Una mujer cuando escribe y (se) crea un lugar de enunciación siempre resiste, en tanto afirma algo que había sido impugnado por generaciones, no solo en términos de lograr el desarrollo de un oficio o afición, sino en un plano más existencial, identitario. Alfonsina Storni lo expresaba así en la primera estrofa de su soneto Bien pudiera ser: “Pudiera ser que todo lo que en verso he sentido/no fuera más que aquello que nunca pudo ser, /no fuera más que algo vedado y reprimido /de familia en familia, de mujer en mujer”. Casi un acto de psicomagia o de sanación del árbol genealógico, como prometen algunas terapias en boga. No parece descabellado concluir que es resistente, resiliente y político el gesto de quien elige la poesía como trabajo, disciplina, rutina, prisma vital. En ese sentido Gabby De Cicco, poeta lesbo-feminista no binarie, nos advierte: “Lo personal-poético es político”.
Resistir es seguir escribiendo y leyendo poesía, aunque estemos lejos o fuera de un polo o capital cultural, fuera de la consideración del mercado, de las modas e incluso de la escuela literaria. La resistencia está en el corrimiento, en el desajuste; en vivirlo, atravesarlo, compartirlo. Resisten quienes ponen el ojo y el corazón en el margen en el que nos ubican con desprecio, y nosotres abrazamos con orgullo; resisten quienes lateralizan sin empacho la mirada. Y somos multitud, aunque la narrativa del mainstream cultural nos excluya, aunque cada vez queden menos lugares para juntarnos a escuchar poesía, espacios en los medios para reseñas, festivales presenciales, papeles para imprimir nuestros libros.

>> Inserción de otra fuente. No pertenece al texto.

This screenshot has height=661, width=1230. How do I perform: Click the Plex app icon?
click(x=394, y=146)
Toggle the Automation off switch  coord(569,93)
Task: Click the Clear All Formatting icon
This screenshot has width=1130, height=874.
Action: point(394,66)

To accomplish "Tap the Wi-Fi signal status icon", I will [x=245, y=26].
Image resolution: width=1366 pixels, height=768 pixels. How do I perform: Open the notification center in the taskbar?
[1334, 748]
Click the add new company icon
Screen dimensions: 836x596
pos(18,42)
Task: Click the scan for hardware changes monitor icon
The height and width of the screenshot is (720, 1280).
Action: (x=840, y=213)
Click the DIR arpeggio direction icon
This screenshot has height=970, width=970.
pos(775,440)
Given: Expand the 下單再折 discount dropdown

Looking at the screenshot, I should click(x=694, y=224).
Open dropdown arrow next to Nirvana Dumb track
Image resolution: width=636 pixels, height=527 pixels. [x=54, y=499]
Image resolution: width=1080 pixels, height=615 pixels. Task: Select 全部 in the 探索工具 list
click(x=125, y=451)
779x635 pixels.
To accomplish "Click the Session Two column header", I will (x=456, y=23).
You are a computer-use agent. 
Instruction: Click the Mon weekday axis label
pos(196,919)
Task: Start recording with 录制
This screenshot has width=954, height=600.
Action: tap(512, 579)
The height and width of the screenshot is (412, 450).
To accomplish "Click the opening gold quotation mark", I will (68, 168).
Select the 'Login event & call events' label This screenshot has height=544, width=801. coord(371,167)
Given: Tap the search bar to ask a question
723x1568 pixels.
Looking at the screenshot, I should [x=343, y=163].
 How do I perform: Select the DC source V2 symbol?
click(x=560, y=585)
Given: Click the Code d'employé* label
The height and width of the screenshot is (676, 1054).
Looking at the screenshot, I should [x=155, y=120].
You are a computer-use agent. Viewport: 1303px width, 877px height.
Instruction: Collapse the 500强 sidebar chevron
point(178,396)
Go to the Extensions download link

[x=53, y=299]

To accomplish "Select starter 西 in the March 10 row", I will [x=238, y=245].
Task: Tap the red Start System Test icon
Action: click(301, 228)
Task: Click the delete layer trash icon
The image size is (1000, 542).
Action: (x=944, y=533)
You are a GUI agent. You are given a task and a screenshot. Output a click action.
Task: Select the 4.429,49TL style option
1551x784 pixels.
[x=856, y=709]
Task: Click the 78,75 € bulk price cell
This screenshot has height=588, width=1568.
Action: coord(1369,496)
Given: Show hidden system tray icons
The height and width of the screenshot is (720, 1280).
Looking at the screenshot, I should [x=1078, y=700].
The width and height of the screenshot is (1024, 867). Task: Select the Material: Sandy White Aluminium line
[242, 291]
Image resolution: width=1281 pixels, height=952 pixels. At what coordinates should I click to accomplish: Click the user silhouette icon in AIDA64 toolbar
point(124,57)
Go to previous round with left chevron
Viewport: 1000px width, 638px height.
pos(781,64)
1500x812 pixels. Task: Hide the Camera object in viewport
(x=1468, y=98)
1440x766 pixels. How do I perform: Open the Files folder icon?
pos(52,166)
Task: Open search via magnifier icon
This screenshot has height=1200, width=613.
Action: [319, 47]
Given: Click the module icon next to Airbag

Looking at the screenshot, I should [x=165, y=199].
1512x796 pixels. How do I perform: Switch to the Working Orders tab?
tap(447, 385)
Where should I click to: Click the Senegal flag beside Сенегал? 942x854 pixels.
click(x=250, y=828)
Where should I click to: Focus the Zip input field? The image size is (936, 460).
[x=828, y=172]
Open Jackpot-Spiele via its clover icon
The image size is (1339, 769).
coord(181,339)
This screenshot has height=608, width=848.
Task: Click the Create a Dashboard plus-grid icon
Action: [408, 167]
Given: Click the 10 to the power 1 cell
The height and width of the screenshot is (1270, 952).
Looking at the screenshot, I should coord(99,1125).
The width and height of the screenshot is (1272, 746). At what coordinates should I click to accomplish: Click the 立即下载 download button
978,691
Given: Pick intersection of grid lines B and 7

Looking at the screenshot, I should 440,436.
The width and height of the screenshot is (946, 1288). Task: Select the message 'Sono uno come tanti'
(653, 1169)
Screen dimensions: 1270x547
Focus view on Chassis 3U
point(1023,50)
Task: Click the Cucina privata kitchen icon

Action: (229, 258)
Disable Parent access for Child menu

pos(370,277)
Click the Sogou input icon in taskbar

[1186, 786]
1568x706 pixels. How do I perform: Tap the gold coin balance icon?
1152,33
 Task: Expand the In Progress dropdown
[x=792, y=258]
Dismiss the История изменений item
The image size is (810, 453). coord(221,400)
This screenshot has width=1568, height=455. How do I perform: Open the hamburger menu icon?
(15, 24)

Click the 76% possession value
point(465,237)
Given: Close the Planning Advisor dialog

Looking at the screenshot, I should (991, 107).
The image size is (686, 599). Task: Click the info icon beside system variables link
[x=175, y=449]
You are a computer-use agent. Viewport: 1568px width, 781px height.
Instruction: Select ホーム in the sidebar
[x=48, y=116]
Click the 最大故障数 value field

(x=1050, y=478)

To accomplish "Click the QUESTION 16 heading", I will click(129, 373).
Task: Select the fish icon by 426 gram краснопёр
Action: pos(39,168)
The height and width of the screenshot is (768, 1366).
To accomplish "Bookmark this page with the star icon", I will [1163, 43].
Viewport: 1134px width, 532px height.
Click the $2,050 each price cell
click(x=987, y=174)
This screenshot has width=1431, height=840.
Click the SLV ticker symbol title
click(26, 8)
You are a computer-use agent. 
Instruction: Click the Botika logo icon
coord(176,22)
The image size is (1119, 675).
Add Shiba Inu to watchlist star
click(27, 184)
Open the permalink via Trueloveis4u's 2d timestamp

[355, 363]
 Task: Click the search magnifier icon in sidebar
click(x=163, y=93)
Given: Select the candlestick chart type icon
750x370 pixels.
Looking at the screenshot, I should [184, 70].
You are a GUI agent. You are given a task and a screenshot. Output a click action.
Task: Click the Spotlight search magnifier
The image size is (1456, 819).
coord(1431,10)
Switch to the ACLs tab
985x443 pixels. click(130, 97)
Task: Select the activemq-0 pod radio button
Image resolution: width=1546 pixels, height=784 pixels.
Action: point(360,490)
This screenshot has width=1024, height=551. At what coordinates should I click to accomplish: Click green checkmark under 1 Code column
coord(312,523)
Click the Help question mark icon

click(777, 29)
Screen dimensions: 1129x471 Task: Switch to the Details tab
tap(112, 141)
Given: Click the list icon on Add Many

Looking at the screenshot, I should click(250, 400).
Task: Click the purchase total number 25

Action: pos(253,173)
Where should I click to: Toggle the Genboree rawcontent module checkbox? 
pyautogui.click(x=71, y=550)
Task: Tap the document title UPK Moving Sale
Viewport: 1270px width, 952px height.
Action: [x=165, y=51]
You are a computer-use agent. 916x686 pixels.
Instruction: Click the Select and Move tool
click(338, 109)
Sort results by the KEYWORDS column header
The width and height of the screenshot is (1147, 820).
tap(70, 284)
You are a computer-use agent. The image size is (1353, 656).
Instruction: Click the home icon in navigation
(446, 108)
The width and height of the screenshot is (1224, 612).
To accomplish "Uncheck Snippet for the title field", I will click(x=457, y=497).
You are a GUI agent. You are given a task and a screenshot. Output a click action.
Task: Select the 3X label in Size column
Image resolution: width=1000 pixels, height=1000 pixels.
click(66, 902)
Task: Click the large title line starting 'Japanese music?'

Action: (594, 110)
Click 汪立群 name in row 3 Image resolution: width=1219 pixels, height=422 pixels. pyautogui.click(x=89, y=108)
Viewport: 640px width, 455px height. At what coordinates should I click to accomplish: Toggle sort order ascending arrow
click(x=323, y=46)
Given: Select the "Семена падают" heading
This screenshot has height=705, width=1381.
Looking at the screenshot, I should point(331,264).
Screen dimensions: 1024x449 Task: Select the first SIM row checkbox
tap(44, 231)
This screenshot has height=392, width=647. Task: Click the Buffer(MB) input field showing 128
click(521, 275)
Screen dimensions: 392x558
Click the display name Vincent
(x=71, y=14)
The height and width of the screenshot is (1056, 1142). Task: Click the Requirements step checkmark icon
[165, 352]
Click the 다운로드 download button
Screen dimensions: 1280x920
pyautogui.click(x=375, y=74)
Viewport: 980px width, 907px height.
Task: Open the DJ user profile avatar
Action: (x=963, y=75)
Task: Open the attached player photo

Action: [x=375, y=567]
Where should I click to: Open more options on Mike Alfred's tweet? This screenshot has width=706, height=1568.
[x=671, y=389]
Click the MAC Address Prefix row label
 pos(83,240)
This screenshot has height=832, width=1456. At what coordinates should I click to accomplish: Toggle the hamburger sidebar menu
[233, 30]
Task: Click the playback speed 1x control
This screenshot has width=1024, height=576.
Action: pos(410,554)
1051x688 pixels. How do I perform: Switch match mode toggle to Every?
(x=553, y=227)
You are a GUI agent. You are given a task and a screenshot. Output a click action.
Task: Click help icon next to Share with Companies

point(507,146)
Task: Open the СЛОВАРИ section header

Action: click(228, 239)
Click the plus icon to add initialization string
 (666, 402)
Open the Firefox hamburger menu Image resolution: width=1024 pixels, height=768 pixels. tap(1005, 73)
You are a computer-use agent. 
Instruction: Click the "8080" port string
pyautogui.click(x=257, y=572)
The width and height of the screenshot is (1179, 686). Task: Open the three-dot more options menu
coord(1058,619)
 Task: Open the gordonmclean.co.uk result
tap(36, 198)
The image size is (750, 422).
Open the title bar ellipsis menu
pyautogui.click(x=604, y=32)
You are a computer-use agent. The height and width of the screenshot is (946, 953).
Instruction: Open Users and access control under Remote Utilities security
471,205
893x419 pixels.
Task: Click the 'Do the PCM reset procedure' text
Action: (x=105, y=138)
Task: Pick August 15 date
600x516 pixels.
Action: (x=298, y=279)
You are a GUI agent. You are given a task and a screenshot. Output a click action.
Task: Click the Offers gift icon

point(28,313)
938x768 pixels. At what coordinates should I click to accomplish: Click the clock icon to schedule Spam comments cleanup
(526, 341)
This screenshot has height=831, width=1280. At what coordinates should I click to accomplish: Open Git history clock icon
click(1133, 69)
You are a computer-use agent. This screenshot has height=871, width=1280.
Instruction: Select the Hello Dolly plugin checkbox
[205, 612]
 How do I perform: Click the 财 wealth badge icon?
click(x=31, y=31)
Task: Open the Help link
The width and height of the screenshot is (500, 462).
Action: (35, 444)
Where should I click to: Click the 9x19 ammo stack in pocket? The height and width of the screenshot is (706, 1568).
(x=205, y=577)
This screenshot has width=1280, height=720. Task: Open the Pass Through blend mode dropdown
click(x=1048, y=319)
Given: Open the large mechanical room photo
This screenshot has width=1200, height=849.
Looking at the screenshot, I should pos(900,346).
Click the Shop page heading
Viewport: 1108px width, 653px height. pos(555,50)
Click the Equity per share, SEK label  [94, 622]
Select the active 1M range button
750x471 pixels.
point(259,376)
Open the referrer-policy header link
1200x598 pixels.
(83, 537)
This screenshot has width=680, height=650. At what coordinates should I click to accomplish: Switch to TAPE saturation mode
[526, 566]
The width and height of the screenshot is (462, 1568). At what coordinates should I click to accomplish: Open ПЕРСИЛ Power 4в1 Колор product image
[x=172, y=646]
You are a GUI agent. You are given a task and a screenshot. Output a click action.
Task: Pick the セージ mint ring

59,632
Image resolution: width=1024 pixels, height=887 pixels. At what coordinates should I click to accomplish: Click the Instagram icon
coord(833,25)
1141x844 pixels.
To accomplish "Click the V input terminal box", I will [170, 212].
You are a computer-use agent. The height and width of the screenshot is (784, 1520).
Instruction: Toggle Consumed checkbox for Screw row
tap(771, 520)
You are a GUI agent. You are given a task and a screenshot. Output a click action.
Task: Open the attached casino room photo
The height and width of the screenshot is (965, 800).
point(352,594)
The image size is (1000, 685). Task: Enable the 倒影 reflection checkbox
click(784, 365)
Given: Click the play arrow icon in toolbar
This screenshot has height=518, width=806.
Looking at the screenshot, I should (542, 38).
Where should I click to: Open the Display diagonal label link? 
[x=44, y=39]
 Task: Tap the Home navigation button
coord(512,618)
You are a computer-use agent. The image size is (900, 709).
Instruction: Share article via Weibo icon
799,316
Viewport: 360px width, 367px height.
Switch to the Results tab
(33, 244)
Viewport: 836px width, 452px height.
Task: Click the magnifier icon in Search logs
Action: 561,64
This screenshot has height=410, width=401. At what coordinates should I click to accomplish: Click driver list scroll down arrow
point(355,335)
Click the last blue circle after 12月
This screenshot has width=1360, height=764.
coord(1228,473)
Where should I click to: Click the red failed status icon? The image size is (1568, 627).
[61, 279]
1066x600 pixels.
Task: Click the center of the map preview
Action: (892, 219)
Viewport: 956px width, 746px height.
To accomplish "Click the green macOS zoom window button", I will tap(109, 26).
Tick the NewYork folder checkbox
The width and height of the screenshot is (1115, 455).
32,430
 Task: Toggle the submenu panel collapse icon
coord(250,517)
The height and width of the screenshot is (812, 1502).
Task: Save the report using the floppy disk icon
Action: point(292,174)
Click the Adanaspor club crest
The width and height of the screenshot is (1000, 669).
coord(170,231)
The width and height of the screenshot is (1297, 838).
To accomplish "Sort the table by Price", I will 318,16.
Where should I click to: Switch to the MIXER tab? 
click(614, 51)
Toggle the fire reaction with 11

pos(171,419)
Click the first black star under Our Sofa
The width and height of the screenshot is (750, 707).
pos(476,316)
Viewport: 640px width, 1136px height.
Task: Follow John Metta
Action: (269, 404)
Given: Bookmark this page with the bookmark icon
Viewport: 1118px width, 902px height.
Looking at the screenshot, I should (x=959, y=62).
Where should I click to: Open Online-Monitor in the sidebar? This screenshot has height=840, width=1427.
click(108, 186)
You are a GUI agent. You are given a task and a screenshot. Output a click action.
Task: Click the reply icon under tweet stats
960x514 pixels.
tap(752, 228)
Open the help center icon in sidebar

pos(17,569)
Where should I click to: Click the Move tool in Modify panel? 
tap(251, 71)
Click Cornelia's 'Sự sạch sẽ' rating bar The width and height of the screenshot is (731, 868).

La sublevación que propicia la expansión del campo poético reside en negarse al ocio programado y enlatado, en alimentar esa zona de sensibilidad que nos conecta con lo espiritual -que es de por sí una “espiritualización del Mundo”, al decir de Joaquín Gianuzzi. Escribir poesía, abrevar en ella, es desobedecer los discursos vacíos y banales que nos atraviesan sin hacer sentido. Es apagar el piloto automático, eludir todo pragmatismo, desterritorializarse, deconstruir. Y aun mirando desde la alcantarilla, tomar la voz -una empresa que siempre será colectiva, hacia el pasado y hacia el futuro.
*Poeta, educadora y periodista argentina. Activa en colectivos feministas.